Fallstudie: Engagement für eine wissenschaftsbasierte Netto-Null-Zielsetzung am Beispiel von Air Liquide
Air Liquide hat sich verpflichtet, seine absoluten Scope-1- und Scope-2-Emissionen bis 2035 um 33 Prozent zu reduzieren und bis 2050 die Klimaneutralität zu erreichen.

2015 wurde die Science Based Targets initiative (SBTi) gegründet, um Unternehmen dabei zu helfen, sich realistische und wirkungsvolle Ziele bei der Emissionsminderung zu setzen, mit denen die schlimmsten Folgen des Klimawandels verhindert werden können. Diese Ziele gelten als wissenschaftsbasiert, wenn sie den derzeitigen Erkenntnissen der Klimaforschung und dem Pariser Klimaabkommen entsprechen, das die globale Erwärmung auf 1,5 Grad gegenüber den vorindustriellen Werten begrenzen will.
Der in Paris ansässige Konzern, Air Liquide, produziert, vermarktet und verkauft weltweit Industriegase, darunter Flüssigstickstoff, Argon, Kohlendioxid und Sauerstoff und zählt zu den weltweit führenden Unternehmen für Industrie, Medizin und Umweltschutz. Im Rahmen einer ersten Analyse wurde der beträchtliche Kohlenstoff-Fußabdruck als Risikofaktor eingestuft. Dies veranlasste das DNB Renewable Energy-Team, Air Liquide mit Blick auf unser Engagement für eine wissenschaftsbasierte Netto-Null-Zielsetzung Priorität einzuräumen.

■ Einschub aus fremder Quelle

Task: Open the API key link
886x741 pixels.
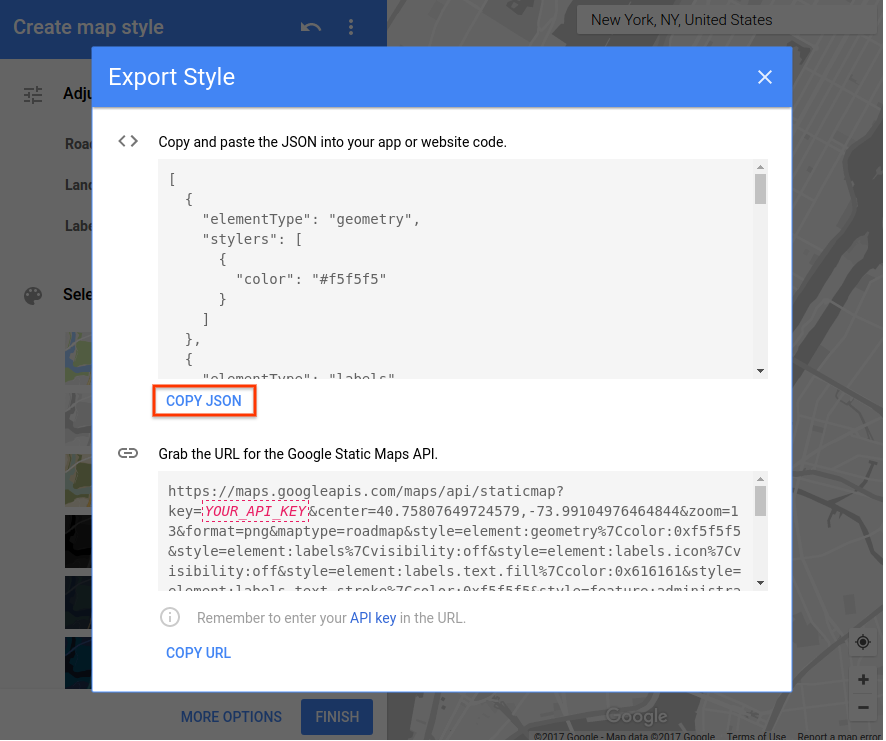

Wir trafen uns mit dem Unternehmen bereits im November 2021 sowie im Mai 2022. Aus den Gesprächen und den zusätzlichen schriftlichen Antworten konnten wir uns ein erstes Bild über die CO₂-Emissionen und die Ziele einer Reduzierung verschaffen:
→ Air Liquide hat sich verpflichtet, seine absoluten Scope-1- und Scope-2-Kohlenstoffemissionen bis 2035 um 33 Prozent zu reduzieren und bis 2050 das Netto-Null-Ziel zu erreichen. Es umfasst nicht nur CO₂, sondern sämtliche Treibhausgase. Die Science Based Targets Initiative zertifizierte das Ziel für 2035 als deutlich unter 2 Grad Celsius liegend. Dabei ist jedoch zu beachten, dass es derzeit kein spezifisches Regelwerk für Industriegase gibt. Air Liquide ist jedoch in der Arbeitsgruppe vertreten, die die SBTi bei der Entwicklung einer solchen Struktur unterstützt.
→ Das Management hat erkannt, dass ein signifikanter Anteil an erneuerbaren Energien notwendig ist, um seine Scope-2-Emissionen zu reduzieren. Diese müssen gleichermaßen verfügbar, zugänglich und erschwinglich sein. Aufgrund seiner Marktposition als großer Energieverbraucher unterzeichnet Air Liquide Stromabnahmeverträge und ermöglicht in bestimmten Fällen die Entwicklung von Großprojekten im Bereich der erneuerbaren Energien. Ferner bietet die Gesellschaft den Herstellern von erneuerbaren Energien Visibilität, da es häufig Verträge mit einer Laufzeit von 15 Jahren abschließt, um die Versorgung mit Strom aus erneuerbaren Energien zu garantieren. Air Liquide steht aktuell in Verhandlungen hinsichtlich eines Großauftrags in Südafrika (600 GW, wird auf 900 MW erweitert). Dafür müssen nicht zuletzt die politischen Rahmenbedingungen stimmen, zu denen neben der Steuergestaltung auch Fördermaßnahmen und die Beteiligung der Regierung zählen. Air Liquide erwägt ferner ein Kohlenstoffbudget pro Region, um beurteilen zu können, wie viele Emissionen es sich in jeder Region leisten kann.